**Record set**
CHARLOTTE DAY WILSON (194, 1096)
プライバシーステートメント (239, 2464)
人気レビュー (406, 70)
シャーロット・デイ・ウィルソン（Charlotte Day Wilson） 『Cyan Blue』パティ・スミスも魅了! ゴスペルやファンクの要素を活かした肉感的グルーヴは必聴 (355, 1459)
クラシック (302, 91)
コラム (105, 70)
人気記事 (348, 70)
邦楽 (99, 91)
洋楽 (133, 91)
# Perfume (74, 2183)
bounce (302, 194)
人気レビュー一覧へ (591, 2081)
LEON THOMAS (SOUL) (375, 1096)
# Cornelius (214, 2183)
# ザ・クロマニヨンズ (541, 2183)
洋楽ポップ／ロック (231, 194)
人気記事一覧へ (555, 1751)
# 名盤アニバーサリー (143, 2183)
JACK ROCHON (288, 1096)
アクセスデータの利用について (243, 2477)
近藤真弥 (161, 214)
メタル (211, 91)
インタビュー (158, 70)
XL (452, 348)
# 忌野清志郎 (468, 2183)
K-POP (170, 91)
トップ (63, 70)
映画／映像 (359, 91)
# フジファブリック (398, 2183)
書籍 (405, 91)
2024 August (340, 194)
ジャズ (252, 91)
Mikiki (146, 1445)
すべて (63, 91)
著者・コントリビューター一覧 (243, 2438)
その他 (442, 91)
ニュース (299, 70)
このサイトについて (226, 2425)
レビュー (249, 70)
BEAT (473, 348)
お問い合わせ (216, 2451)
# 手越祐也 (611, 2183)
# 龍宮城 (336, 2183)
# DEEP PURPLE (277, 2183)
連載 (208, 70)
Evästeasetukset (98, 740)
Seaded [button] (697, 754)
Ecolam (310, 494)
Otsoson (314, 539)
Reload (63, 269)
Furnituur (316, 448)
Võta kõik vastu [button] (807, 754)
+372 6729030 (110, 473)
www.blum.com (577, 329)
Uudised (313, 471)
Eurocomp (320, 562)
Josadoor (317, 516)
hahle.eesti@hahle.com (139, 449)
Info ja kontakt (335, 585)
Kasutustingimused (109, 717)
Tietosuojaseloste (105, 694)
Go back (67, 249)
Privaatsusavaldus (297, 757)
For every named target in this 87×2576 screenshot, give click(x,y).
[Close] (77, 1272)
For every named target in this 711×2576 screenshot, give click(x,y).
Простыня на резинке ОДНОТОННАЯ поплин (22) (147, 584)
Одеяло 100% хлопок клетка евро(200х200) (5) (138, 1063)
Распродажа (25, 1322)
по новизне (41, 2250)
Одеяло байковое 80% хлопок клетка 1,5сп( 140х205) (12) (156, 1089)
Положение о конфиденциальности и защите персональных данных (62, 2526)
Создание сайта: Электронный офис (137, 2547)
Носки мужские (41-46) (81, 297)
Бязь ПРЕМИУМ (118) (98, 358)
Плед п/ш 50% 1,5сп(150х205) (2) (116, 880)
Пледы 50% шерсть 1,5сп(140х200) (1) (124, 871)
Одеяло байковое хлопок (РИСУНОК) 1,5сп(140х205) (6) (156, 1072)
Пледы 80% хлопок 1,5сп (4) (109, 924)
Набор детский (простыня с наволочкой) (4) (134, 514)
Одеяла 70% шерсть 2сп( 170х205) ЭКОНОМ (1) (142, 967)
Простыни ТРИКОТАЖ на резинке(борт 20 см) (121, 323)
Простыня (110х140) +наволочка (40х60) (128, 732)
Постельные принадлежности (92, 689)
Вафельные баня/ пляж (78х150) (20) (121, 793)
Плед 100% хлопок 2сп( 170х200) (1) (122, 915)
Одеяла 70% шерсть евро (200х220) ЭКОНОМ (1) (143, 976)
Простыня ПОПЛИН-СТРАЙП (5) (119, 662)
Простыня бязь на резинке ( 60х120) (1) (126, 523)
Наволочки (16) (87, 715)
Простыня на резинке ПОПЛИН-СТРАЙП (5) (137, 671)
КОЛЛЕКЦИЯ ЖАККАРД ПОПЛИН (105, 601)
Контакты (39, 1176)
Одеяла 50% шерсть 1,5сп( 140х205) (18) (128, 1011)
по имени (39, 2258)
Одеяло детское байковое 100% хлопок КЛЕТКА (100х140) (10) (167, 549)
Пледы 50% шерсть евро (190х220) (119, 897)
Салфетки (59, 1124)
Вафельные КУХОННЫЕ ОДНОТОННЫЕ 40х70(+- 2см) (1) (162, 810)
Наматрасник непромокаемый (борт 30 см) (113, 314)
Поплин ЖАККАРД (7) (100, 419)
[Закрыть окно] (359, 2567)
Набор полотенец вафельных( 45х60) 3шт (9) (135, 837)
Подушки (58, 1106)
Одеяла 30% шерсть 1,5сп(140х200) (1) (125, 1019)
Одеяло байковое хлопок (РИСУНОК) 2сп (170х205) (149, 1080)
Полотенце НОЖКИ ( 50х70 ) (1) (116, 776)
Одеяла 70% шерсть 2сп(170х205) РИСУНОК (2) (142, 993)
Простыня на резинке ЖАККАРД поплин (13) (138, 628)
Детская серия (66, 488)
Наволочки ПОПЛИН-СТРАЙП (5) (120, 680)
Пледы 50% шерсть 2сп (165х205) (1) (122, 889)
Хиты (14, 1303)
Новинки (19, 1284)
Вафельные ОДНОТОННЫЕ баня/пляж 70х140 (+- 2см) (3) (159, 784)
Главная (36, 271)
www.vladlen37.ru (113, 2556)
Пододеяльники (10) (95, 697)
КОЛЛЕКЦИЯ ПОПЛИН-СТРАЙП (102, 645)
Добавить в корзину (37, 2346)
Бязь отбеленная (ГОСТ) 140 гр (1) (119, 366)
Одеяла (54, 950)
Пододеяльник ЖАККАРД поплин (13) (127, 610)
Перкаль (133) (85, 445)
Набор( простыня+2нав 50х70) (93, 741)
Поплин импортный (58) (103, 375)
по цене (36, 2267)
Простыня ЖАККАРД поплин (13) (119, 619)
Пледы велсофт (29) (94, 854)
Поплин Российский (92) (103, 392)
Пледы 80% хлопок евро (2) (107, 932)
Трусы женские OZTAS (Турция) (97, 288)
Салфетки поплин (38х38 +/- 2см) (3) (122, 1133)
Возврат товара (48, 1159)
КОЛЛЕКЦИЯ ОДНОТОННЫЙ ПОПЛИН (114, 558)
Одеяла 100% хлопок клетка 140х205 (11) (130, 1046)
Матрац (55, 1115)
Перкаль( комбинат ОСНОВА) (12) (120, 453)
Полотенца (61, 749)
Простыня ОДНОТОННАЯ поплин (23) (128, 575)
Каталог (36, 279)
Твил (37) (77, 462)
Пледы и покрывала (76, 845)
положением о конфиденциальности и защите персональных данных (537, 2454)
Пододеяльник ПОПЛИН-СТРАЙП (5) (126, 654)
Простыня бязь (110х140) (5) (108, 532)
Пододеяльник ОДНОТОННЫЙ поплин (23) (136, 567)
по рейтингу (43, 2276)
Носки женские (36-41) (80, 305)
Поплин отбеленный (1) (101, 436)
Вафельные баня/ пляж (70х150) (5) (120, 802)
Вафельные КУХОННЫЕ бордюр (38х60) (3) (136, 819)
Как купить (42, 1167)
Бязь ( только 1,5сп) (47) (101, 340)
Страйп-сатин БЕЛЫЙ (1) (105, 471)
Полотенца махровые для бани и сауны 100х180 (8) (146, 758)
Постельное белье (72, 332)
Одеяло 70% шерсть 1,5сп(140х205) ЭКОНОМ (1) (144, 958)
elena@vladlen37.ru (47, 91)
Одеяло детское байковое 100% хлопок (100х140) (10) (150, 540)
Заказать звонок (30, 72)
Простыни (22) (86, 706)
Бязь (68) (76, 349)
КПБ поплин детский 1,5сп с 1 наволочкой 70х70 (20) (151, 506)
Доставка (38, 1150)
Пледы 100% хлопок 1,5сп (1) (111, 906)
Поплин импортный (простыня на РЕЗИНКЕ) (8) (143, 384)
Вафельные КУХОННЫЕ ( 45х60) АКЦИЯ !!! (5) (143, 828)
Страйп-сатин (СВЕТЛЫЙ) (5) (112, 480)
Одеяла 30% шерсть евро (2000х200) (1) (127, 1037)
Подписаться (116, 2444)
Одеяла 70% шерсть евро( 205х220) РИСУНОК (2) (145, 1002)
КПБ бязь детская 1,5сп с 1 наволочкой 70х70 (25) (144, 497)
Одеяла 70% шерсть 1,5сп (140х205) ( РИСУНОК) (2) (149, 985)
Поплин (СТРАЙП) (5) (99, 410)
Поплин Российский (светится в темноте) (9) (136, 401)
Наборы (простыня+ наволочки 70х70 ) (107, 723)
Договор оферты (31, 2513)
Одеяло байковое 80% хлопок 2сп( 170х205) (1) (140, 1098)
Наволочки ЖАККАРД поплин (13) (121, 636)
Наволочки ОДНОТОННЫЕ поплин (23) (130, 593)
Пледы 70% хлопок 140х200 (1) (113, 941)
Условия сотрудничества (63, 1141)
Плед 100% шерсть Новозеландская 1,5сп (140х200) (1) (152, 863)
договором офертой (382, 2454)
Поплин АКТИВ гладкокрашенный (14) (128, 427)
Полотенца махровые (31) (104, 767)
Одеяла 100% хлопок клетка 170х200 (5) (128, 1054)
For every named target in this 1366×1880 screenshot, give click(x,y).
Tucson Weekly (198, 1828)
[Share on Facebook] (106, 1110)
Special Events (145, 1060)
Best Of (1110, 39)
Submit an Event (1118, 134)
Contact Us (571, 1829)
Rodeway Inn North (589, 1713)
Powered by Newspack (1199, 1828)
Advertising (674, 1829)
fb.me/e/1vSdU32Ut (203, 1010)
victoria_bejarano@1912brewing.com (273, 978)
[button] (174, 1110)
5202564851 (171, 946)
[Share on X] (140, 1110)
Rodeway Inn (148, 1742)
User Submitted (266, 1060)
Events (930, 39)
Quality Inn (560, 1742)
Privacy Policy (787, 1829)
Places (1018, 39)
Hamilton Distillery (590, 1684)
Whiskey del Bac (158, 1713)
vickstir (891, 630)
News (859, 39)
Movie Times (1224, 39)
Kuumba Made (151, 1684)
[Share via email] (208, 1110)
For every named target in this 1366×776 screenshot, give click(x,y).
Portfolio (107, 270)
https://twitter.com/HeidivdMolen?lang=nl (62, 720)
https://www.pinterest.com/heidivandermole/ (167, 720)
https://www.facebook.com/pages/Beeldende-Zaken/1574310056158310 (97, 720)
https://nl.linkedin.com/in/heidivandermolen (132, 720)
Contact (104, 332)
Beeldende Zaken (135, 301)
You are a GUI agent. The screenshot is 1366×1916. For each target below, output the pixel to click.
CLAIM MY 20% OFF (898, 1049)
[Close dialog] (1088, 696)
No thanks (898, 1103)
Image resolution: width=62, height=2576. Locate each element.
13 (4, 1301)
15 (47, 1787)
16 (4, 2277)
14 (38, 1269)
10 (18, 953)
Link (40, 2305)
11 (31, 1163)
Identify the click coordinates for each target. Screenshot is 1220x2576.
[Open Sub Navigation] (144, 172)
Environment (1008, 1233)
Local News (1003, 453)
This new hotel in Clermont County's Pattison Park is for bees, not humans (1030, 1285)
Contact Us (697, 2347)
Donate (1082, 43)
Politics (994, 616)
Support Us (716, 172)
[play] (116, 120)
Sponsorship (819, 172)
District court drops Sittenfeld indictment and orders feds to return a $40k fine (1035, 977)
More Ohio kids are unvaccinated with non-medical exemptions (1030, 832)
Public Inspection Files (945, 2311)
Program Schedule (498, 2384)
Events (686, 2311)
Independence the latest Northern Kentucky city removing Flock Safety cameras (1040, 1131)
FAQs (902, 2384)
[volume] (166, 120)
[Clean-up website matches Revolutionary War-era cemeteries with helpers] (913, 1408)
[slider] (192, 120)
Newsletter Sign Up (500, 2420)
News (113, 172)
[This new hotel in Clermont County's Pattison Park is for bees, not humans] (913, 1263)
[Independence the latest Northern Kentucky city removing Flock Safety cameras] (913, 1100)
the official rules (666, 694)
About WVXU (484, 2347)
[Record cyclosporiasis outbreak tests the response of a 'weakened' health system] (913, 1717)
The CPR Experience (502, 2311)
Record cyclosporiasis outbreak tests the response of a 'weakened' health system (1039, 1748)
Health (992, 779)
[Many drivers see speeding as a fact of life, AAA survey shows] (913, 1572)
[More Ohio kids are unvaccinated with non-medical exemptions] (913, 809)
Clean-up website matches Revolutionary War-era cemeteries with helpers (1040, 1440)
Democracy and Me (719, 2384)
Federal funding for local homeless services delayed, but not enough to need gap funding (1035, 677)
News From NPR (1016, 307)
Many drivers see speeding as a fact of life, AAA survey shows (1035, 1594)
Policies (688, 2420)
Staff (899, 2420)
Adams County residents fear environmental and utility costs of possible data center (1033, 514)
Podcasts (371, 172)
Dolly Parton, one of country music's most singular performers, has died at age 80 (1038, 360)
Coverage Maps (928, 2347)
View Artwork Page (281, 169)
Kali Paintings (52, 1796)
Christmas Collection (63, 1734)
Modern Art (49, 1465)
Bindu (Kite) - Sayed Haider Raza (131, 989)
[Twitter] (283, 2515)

**Directions**
Of the entries listed above, reproduce only the lines starting at the line containing "Program Schedule (498, 2384)" and ending at the line containing "[Clean-up website matches". Include both, exactly as they stand.

**Exercise answer**
Program Schedule (498, 2384)
Events (686, 2311)
Independence the latest Northern Kentucky city removing Flock Safety cameras (1040, 1131)
FAQs (902, 2384)
[volume] (166, 120)
[Clean-up website matches Revolutionary War-era cemeteries with helpers] (913, 1408)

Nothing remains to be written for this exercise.